Effects of Low ADAMTS 13 Levels and the Role of Von Willebrand Factor in Cardiovascular Disease

Abstract 5320

Von Willebrand factor (vWF) is a large multimeric glycoprotein that plays an important role as a co-factor in platelet adhesion and aggregation and as the circulating carrier for factor VIII; increased vWF levels, and the persistence of unprocessed ultra-large vWF multimers (ULVWF) that are hyperactive to binding GPIb-IX-V complex with high-strength bonds, precipitate platelet clumping in arterioles and capillaries, causing platelet aggregation and thrombotic microangiopathy resulting in tissue ischemia with an increased risk of CAD and stroke. vWF is the major ligand binding the subunit of trombospondin, P-selectin, collagen and SLAM family (signaling lymphocytic activation molecule), mediates platelet translocation, tethering and rolling under high shear stress and adhesion.
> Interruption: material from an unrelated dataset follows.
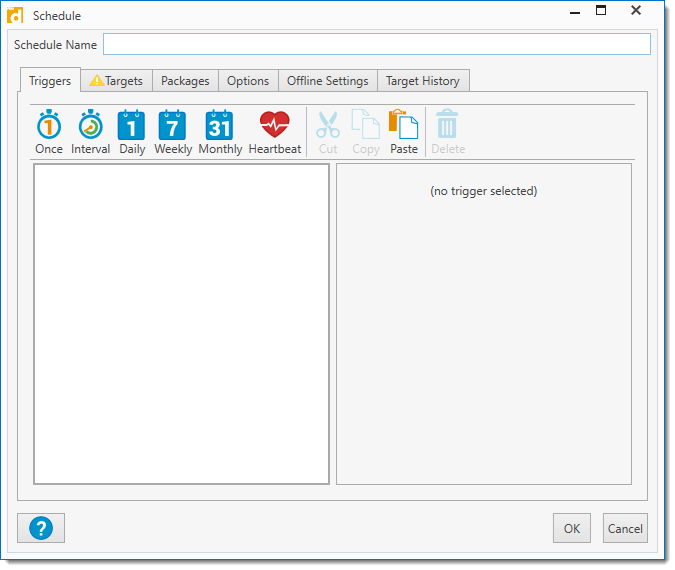This screenshot has height=570, width=675.
Task: Click the Copy toolbar icon
Action: pos(365,132)
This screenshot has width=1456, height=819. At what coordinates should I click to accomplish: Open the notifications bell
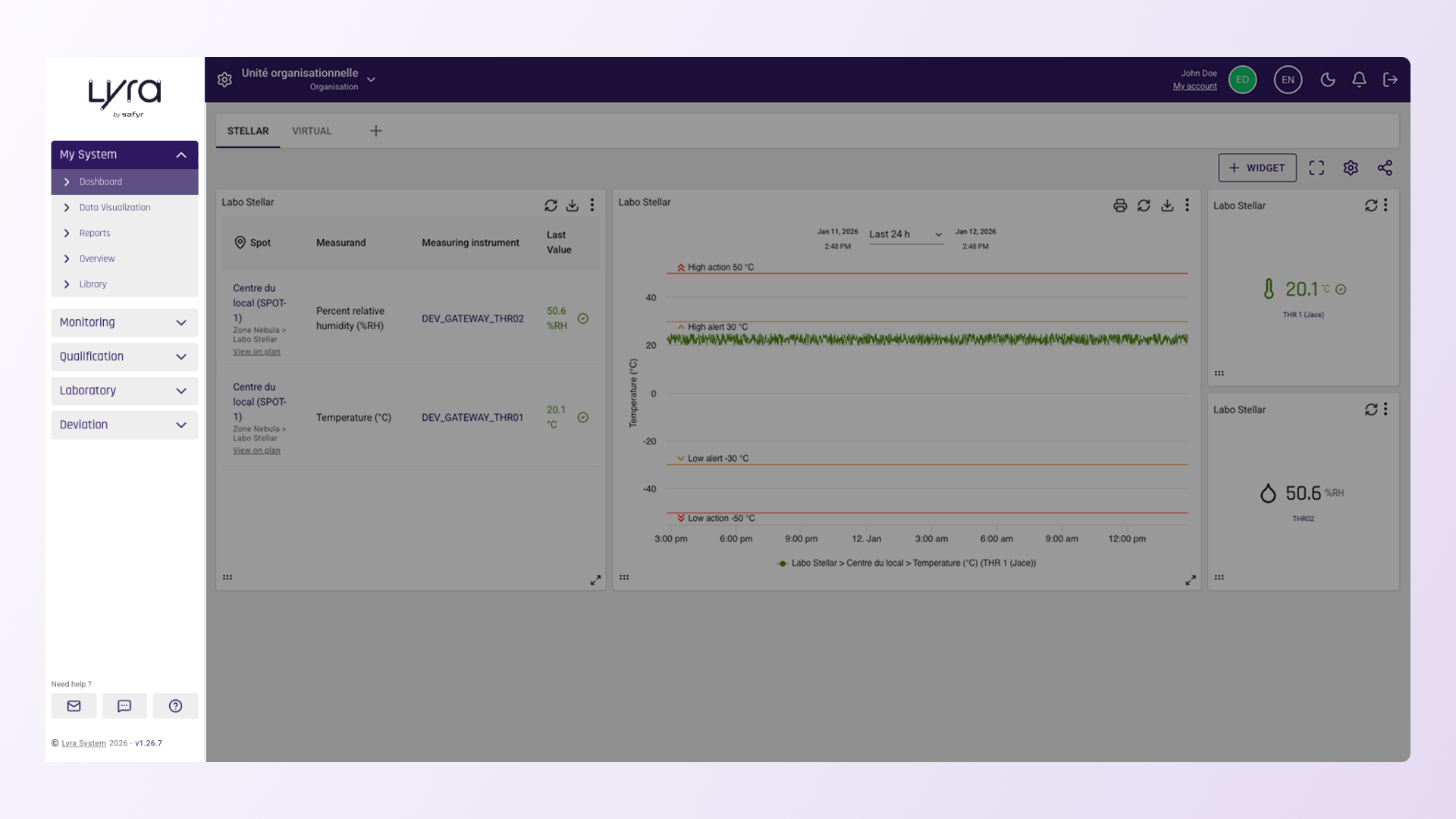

The activity of VWF is modulated by ADAMTS-13 a Zn2+/Ca2+ dependent metalloprotease that cleaves vWF to smaller and less active forms at the tyr842/met843 within the A2 domain, and cleaves the tyr 1605/met 1606; this mechanism reduces the molecular weight and platelet-tethering function of vWF to the sub endothelium at high shear stress. ADAMTS-13 levels also correlate positively with cholesterol, triglycerides and body mass index (BMI). In addition, we have observed a negative association with fibrinogen, C-reactive protein, and ion trasport K+dependent Na+/Ca2+ exchange (SLC24A3); the phosphorylation of tyrosine 1605 and threonine/serine kinase inhibitors have negative effects on integrin GPIIb-IIIa that showed decrease expression.

In patients with a level of ADAMTS-13 below 38%, the presence of ultra large vWF multimers is high and the relative risk of ischemic heart disease was 18.2% (95% CI, 0.8 to 4.2), and the relative risk of stroke was 11.5 % (95% CI, 0.6 to 3.9).

We investigated the relation between the low activity of ADAMTS-13 and AMI or stroke; we measured VWF and ADAMTS-13 antigen levels in 16 patients with AMI, in 10 patients with stroke, and in 16 control subjects.

We demonstrated that vWF levels are significantly higher in patients with AMI or stroke, while a severe decrease of ADAMTS-13 activity augments the risk of cardiovascular disease, and cerebral ischemia; measurement of both VWF and ADAMTS-13 may provide a good indicator for the likelihood of AMI and stroke.